Pyotr Borisovich Sheremetev (Пётр Бори́сович Шереме́тев; 1713–1788) was a Russian nobleman and courtier, the richest man in Russia aside from the tsar; he was the son of Boris Sheremetev.

When his father Boris died in 1719, tsar Peter promised to be "like a father" to Boris's children, and young Pyotr was brought up at court as a companion to the heir to the throne, who became tsar Peter II.
After a teenage career in the Guards, Sheremetev became a chamberlain to the Empress Anna, and then to the Empress Elizabeth. Under Catherine the Great, he became a senator and was the first elected Marshal of the Nobility. Unlike other court favourites, who rose and fell with the change of sovereign, Sheremetev remained in office for six consecutive reigns. ... He was one of Russia's first noblemen to be independent in the European sense.

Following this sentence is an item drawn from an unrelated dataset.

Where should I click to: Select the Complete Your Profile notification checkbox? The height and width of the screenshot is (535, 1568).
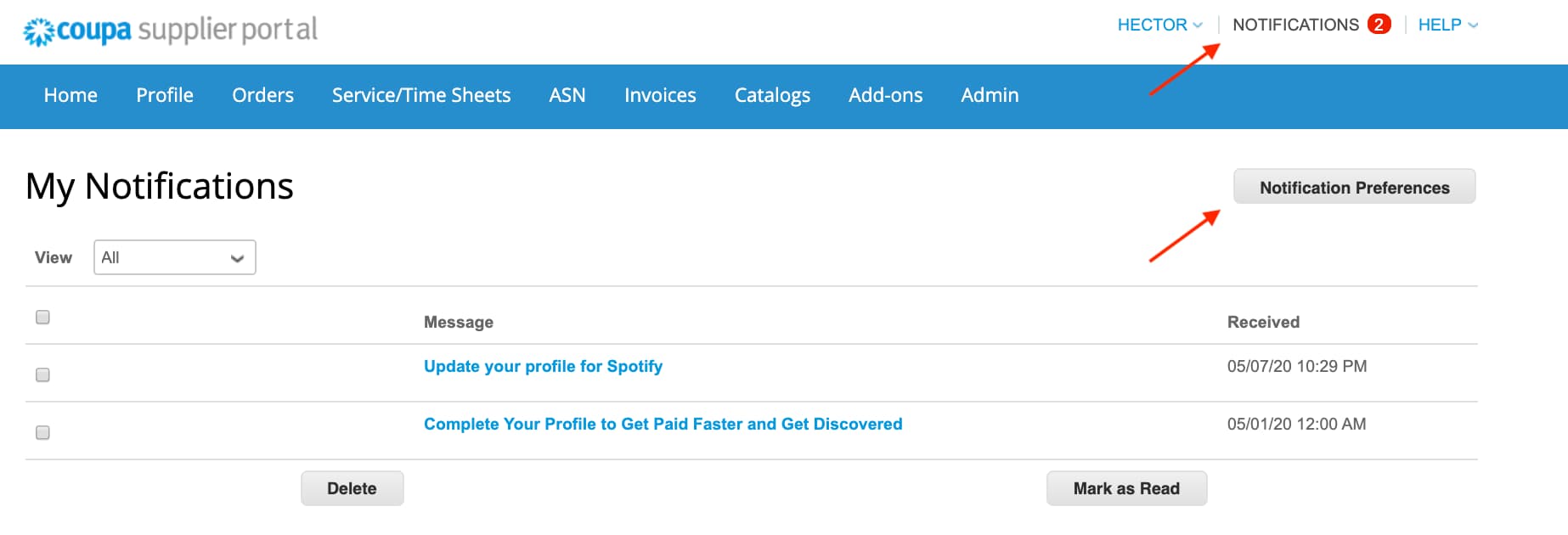click(x=42, y=433)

He was a lover of art and theater, using his vast wealth to remodel the Sheremetev Palace (known as the "Fountain House") on the Fontanka Embankment and the family estate at Kuskovo, where he collected a gallery of portraits, and to create a famous serf orchestra.

He married Varvara Alekseevna Cherkasskaya, daughter of an important court official, who brought him an expensive dowry. Their son was Nikolai Sheremetev.